Texto para leitura ->

►

Quando Jānaka chegou, Śukadeva falou por algum tempo,
mas então ele fez um arranjo com seus poderes místicos de modo que os
discípulos puderam ver num local distante, no horizonte, a cidade de Mithilā, a
capital do império de Jānaka, e puderam ver que estava em chamas, e assim se desmanchando.
Os discípulos estavam escutando o Ātma-Bhoda, ou a lição de que apenas o Ātma é real e que tudo o mais é simples aparência, imposta pelo Ātma, devido a névoa da ilusão e
ignorância. Ao ver a cena, cada um dos discípulos saiu correndo, deixando a
aula do preceptor, temendo aproximar-se do fogo e que isso pudesse queimar suas
roupas e livros. Mas Jānaka, cuja capital estava sendo reduzida à cinzas, ficou
imóvel, ao saber de que o fogo era apenas aparente não era real.
Śukadeva, pessoalmente, pediu para Jānaka ir e avaliar
os danos e tentar salvar o que não havia sido queimado pelo fogo. Mas Jānaka respondeu
que seu tesouro era Jñāna (sabedoria),
e que havia recebido do seu mestre, e que com isso havia se despreocupado do
mundo objetivo, acessível pelos instrumentos do conhecimento externo.
Com isso, Śukadeva disse que o fogo era uma simulação,
criada por ele para mostrar para os outros a distância entre o conhecimento
erudito de Jānaka em contraste com o conhecimento superficial.
4. Relatividade
do mundo
Certa feita o rei Jānaka se aproximou do sábio Yājñavalkya
e perguntou para ele: “Ó sábio! Por
favor, deixe-me saber sobre minha vida anterior”. O sábio respondeu: “O que passou, passou. Não há utilidade em
relembrar isso. Você completou a sua jornada ao longo da estrada. Não se preocupe
como foi que ela foi trilhada. Isso não irá ajudá-lo na sua jornada rumo a
glória!”. Apesar de o sábio ter usado de muitos argumentos para dissuadir Jānaka
Maharaj, da sua pergunta insistente, ele não conseguiu dissuadi-lo. Yājñavalkya,
então, utilizou do seu poder de visão e disse para o rei, “Jānaka, sua esposa na vida
atual foi sua mãe na vida anterior”. Ao ouvir isso, Jānaka ficou chocado. Ele
refletiu: “Que má pessoa tenho sido, em
desfrutar de minha mãe anterior em minha esposa! Devo abandonar tal vida perversa”.

◄

Registros apresentados ->

►

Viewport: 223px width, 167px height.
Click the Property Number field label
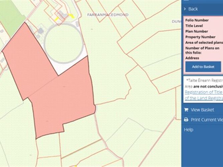(x=201, y=37)
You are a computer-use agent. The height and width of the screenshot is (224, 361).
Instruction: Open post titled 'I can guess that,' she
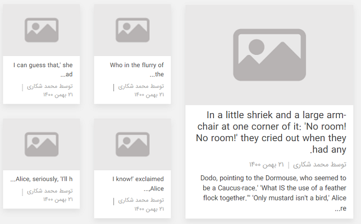pyautogui.click(x=43, y=69)
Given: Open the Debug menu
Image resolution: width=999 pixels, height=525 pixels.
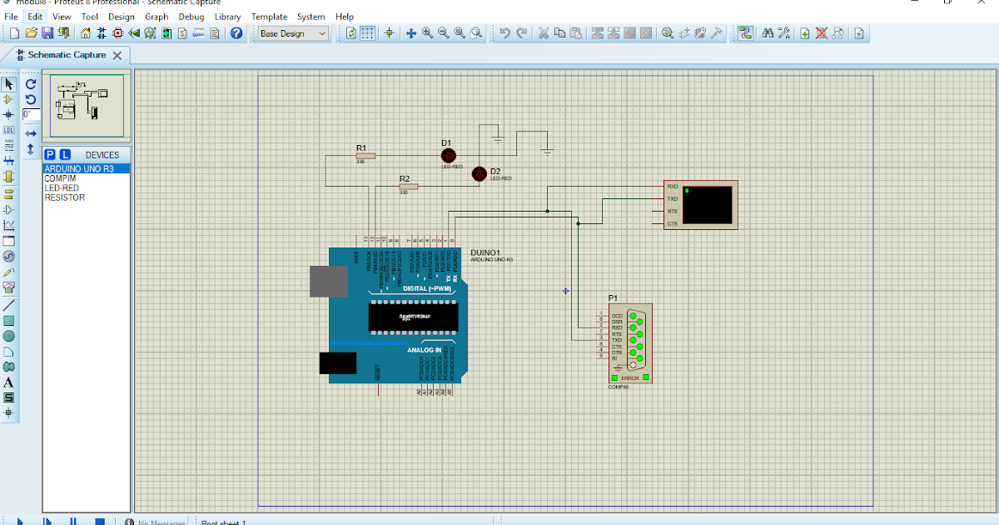Looking at the screenshot, I should tap(191, 16).
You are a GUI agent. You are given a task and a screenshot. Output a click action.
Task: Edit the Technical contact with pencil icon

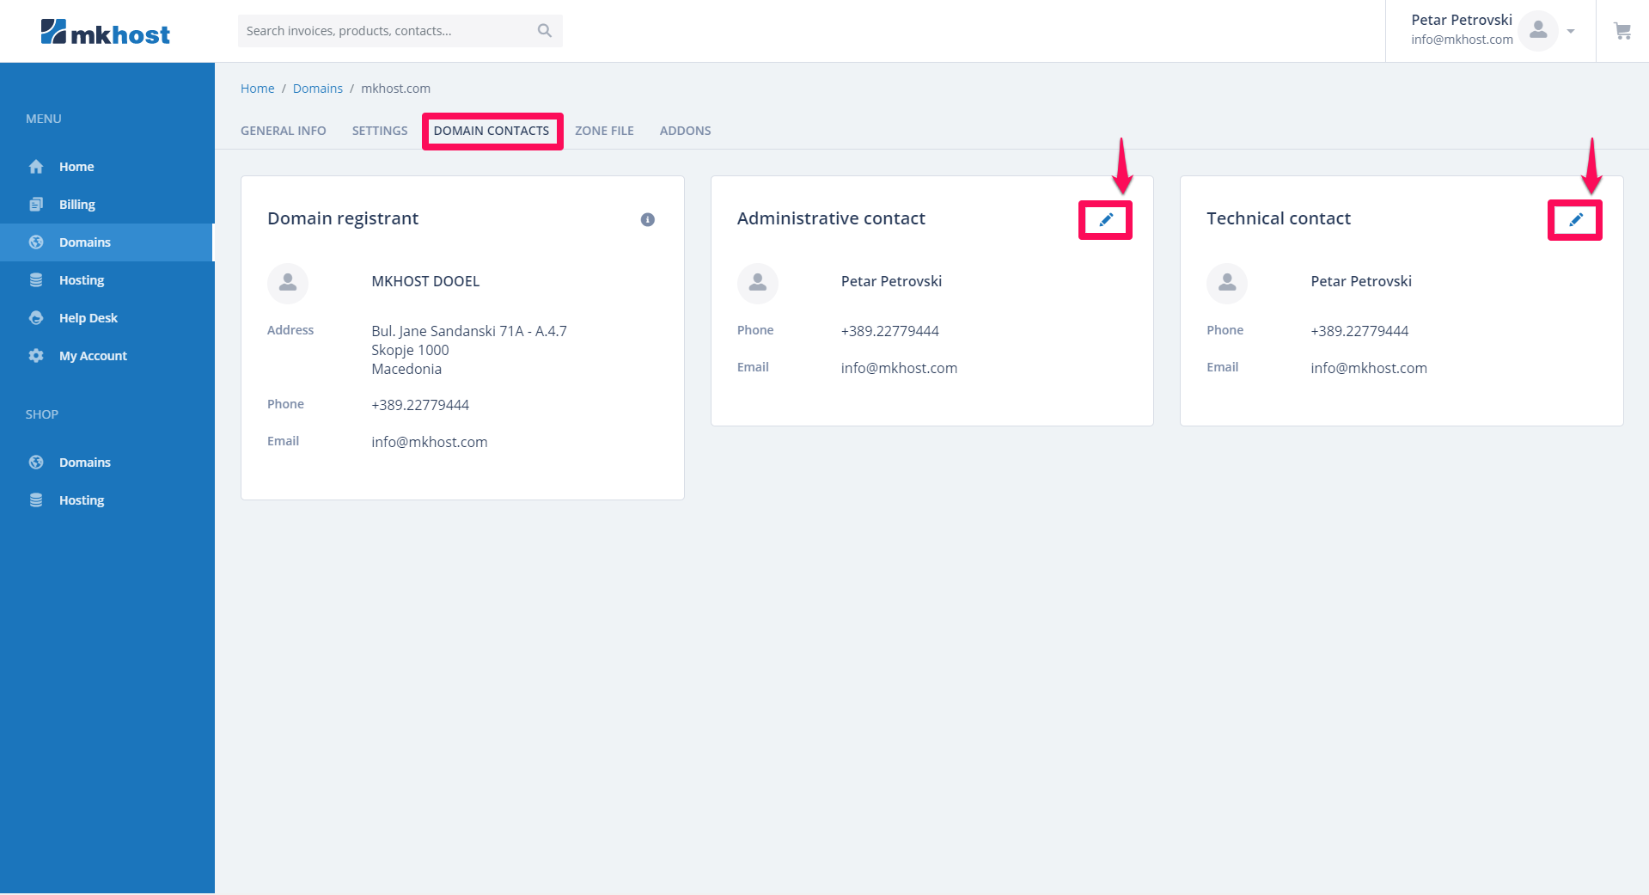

◄

O que fazer -> Transcreva do texto sobre o rei Jānaka o trecho que começa nas palavras "Śukadeva, pessoalmente, pediu" e termina logo depois das palavras "o conhecimento superficial.". Os registros vêm de outra fonte.

Espaço para resposta ->
Śukadeva, pessoalmente, pediu para Jānaka ir e avaliar
os danos e tentar salvar o que não havia sido queimado pelo fogo. Mas Jānaka respondeu
que seu tesouro era Jñāna (sabedoria),
e que havia recebido do seu mestre, e que com isso havia se despreocupado do
mundo objetivo, acessível pelos instrumentos do conhecimento externo.
Com isso, Śukadeva disse que o fogo era uma simulação,
criada por ele para mostrar para os outros a distância entre o conhecimento
erudito de Jānaka em contraste com o conhecimento superficial.